== Goal of the exercise ==
Reproduce precisely the lines of the listing below, starting with the line that contains "Open the help icon in top bar" and stopping after the line that contains "Screen dimensions: 1456x819"; include nothing else.
===== Source records =====
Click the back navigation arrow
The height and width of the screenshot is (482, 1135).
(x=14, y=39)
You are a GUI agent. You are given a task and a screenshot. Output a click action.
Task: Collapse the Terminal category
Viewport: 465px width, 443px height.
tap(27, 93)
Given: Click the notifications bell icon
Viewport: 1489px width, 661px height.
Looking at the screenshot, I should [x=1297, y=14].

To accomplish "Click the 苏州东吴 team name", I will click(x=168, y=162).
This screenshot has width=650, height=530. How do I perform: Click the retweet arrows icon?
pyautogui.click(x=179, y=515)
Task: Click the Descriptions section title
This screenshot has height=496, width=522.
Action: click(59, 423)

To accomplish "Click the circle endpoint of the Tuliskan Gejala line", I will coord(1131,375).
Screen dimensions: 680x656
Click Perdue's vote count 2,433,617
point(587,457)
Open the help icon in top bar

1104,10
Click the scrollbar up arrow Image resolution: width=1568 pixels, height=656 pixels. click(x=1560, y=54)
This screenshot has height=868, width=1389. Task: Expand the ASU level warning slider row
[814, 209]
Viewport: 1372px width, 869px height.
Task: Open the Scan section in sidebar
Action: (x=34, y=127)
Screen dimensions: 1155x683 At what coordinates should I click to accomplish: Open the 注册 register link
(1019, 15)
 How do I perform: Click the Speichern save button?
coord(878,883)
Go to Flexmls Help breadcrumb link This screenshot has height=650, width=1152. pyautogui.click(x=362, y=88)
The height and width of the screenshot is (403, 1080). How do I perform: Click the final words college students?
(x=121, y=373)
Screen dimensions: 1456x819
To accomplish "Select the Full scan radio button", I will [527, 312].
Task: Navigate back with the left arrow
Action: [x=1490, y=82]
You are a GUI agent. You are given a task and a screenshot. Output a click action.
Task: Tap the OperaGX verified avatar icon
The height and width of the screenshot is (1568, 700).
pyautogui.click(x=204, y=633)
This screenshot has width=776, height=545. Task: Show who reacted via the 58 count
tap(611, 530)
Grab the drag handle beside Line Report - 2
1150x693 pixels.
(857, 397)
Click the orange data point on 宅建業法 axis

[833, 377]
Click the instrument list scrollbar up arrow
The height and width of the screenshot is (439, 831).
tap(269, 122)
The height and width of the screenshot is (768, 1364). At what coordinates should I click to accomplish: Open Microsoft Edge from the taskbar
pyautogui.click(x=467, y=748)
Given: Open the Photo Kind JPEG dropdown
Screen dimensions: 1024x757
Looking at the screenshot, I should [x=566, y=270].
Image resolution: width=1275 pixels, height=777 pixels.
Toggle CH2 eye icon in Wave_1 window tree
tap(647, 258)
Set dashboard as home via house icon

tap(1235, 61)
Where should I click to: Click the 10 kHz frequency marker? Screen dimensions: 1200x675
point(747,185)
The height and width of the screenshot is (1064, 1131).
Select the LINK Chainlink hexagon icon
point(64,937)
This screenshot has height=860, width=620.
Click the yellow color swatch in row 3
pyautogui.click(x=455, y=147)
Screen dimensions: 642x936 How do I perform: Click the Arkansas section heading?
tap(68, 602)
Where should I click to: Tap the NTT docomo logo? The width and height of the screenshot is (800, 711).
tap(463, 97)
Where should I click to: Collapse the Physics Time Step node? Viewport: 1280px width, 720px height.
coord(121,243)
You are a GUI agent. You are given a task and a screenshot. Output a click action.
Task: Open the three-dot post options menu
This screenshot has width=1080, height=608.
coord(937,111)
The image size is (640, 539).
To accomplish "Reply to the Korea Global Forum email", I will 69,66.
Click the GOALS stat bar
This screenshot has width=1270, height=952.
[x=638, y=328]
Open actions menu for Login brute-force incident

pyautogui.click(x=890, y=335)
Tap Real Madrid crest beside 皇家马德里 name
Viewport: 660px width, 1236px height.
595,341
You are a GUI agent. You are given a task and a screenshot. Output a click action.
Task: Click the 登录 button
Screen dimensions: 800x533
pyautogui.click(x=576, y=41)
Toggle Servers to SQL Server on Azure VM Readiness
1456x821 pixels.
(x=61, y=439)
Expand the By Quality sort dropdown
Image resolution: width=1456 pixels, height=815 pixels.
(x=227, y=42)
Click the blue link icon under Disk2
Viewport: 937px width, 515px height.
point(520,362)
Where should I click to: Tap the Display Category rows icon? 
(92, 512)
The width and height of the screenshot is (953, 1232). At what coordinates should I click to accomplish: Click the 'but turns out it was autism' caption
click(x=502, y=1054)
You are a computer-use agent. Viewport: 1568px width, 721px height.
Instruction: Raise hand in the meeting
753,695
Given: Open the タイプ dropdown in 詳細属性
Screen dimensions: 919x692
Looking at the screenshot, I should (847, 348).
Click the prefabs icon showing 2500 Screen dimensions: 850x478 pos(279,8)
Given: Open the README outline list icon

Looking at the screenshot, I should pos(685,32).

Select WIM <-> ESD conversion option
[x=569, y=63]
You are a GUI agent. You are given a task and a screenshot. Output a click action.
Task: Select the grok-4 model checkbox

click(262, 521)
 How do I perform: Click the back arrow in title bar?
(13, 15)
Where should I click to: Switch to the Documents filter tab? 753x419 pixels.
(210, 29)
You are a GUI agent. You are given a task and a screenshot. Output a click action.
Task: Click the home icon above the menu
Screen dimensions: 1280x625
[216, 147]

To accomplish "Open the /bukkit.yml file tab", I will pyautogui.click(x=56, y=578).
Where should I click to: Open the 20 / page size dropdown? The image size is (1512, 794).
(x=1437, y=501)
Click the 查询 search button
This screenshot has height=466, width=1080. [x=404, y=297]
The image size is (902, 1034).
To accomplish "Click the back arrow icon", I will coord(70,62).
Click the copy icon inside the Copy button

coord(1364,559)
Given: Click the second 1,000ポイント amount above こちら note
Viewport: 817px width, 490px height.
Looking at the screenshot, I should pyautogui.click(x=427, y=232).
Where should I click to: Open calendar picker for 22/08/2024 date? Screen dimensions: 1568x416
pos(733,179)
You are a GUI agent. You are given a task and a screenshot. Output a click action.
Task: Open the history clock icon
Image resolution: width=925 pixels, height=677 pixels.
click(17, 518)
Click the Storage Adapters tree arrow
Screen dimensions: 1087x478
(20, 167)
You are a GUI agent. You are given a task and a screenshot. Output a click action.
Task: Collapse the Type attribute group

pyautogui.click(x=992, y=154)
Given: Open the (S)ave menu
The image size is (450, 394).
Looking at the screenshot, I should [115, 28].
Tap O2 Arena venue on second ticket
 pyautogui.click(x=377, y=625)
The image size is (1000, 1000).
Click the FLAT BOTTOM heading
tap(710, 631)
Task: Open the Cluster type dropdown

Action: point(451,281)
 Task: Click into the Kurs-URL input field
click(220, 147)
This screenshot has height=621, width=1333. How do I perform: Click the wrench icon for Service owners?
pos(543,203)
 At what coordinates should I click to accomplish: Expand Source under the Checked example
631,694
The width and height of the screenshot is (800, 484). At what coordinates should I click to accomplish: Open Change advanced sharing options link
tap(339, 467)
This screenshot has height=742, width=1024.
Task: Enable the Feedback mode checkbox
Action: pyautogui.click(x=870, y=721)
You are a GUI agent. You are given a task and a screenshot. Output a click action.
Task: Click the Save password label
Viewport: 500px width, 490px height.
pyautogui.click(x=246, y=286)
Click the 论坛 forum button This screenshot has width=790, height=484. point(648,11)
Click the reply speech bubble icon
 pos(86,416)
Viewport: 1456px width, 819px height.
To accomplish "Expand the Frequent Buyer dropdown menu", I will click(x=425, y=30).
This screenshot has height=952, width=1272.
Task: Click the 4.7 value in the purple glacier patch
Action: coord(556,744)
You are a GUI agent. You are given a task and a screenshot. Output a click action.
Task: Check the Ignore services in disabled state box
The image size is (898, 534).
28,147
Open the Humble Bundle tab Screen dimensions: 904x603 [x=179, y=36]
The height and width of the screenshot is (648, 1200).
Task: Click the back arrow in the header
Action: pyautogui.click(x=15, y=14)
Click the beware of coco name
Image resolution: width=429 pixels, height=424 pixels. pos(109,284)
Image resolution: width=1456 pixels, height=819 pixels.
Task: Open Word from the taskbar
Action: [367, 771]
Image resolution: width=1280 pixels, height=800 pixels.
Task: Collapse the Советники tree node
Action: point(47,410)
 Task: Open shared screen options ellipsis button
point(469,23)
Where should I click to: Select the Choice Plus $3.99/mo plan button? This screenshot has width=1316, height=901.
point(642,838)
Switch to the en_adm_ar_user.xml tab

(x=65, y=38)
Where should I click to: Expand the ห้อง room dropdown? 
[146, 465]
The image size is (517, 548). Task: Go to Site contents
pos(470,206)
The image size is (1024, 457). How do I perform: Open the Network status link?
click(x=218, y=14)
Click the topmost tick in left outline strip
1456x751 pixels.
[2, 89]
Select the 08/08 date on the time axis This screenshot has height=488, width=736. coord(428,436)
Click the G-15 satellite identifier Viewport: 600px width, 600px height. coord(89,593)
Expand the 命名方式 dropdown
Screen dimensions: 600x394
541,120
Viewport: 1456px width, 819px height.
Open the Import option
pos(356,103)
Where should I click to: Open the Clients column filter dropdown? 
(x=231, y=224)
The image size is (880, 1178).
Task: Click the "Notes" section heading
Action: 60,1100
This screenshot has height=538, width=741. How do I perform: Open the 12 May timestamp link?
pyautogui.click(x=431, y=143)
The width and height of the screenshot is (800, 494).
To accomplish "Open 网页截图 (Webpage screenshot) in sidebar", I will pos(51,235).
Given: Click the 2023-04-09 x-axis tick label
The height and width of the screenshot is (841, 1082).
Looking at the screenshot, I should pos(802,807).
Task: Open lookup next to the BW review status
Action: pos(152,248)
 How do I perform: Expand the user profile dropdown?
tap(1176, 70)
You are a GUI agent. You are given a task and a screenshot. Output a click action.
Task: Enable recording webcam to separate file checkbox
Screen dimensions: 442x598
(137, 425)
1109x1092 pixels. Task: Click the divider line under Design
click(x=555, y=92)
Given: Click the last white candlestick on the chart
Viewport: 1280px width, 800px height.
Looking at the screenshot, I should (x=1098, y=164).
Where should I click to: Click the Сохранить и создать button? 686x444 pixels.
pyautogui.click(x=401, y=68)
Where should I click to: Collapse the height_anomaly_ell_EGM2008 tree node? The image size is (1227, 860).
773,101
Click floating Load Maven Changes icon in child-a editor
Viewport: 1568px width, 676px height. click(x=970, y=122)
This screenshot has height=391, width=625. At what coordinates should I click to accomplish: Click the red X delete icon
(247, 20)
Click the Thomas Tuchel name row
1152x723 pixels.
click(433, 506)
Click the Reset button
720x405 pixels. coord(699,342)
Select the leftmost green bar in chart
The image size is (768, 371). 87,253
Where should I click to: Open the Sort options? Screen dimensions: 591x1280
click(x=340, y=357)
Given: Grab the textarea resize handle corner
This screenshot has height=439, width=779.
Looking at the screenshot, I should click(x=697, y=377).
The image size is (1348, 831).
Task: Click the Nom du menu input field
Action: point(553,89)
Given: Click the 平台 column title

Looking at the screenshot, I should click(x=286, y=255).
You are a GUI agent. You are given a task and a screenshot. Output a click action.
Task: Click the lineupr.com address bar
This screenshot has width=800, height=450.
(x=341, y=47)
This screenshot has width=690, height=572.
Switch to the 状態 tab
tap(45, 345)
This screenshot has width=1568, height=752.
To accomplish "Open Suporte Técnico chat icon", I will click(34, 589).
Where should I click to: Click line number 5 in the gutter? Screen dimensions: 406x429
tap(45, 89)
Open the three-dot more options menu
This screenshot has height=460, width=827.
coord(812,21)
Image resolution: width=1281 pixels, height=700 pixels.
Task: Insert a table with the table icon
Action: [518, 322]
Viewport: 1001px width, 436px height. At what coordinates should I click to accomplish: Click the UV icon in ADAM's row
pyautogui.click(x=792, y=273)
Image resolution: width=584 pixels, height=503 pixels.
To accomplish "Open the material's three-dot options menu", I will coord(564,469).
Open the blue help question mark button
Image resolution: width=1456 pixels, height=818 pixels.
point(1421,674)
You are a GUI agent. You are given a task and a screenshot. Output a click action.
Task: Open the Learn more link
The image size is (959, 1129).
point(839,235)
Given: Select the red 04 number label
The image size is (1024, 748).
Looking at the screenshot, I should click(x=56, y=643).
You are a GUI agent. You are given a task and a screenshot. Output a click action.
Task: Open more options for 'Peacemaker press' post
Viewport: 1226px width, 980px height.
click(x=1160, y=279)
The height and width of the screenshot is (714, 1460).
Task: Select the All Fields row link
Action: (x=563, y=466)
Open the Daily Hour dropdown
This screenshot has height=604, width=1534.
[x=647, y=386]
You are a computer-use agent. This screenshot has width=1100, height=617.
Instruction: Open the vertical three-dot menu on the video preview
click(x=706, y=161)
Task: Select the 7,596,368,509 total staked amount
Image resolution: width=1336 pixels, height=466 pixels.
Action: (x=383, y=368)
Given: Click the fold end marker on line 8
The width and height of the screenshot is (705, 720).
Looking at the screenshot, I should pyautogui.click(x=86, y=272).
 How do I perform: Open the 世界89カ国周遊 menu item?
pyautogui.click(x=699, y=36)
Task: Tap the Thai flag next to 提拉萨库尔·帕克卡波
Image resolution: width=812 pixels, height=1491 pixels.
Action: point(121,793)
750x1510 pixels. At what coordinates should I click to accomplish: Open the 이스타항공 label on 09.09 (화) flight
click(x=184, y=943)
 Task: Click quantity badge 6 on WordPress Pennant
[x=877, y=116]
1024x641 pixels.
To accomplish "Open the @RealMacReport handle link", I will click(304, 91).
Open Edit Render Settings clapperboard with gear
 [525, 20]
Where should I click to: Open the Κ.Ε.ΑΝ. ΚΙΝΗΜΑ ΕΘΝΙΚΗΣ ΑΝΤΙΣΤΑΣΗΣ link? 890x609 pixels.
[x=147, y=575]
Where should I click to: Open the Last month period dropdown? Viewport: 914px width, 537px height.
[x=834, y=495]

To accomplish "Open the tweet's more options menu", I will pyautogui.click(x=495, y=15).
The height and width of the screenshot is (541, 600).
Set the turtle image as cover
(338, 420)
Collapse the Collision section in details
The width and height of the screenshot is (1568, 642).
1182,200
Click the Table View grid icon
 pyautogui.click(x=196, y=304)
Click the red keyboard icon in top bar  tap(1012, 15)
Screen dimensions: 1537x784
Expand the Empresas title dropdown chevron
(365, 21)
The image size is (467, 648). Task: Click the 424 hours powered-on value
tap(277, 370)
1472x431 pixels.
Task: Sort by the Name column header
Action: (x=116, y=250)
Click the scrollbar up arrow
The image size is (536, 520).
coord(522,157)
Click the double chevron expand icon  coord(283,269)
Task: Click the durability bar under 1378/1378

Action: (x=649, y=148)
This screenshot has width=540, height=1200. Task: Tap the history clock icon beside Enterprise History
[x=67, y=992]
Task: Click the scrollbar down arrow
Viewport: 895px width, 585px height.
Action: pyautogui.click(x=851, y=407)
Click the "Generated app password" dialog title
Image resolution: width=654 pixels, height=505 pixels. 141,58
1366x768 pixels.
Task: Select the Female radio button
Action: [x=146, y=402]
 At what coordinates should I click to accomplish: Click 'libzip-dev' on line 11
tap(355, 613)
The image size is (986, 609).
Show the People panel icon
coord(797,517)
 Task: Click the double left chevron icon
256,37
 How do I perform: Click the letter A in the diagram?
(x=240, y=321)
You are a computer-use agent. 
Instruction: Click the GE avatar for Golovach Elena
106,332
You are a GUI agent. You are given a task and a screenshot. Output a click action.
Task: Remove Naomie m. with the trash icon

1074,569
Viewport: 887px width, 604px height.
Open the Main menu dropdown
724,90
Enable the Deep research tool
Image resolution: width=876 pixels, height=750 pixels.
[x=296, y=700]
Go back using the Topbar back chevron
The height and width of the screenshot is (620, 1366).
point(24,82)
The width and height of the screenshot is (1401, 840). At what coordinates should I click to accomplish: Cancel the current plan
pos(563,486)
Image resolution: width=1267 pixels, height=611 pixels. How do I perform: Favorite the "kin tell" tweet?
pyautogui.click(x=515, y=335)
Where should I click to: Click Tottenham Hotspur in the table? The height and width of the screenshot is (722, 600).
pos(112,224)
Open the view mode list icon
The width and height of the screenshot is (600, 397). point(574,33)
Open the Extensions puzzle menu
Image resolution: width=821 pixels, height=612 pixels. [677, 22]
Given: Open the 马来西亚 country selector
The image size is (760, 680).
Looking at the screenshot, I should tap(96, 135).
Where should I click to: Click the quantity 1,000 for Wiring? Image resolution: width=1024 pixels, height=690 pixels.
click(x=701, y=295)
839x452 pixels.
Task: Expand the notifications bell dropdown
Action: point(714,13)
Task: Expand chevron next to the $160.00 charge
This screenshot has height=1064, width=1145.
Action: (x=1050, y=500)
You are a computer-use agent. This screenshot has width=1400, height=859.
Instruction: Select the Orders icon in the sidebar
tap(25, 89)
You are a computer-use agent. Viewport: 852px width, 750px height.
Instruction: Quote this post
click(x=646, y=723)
=====
== Answer to this exercise ==
Open the help icon in top bar

1104,10
Click the scrollbar up arrow Image resolution: width=1568 pixels, height=656 pixels. click(x=1560, y=54)
This screenshot has height=868, width=1389. Task: Expand the ASU level warning slider row
[814, 209]
Viewport: 1372px width, 869px height.
Task: Open the Scan section in sidebar
Action: (x=34, y=127)
Screen dimensions: 1155x683 At what coordinates should I click to accomplish: Open the 注册 register link
(1019, 15)
 How do I perform: Click the Speichern save button?
coord(878,883)
Go to Flexmls Help breadcrumb link This screenshot has height=650, width=1152. pyautogui.click(x=362, y=88)
The height and width of the screenshot is (403, 1080). How do I perform: Click the final words college students?
(x=121, y=373)
Screen dimensions: 1456x819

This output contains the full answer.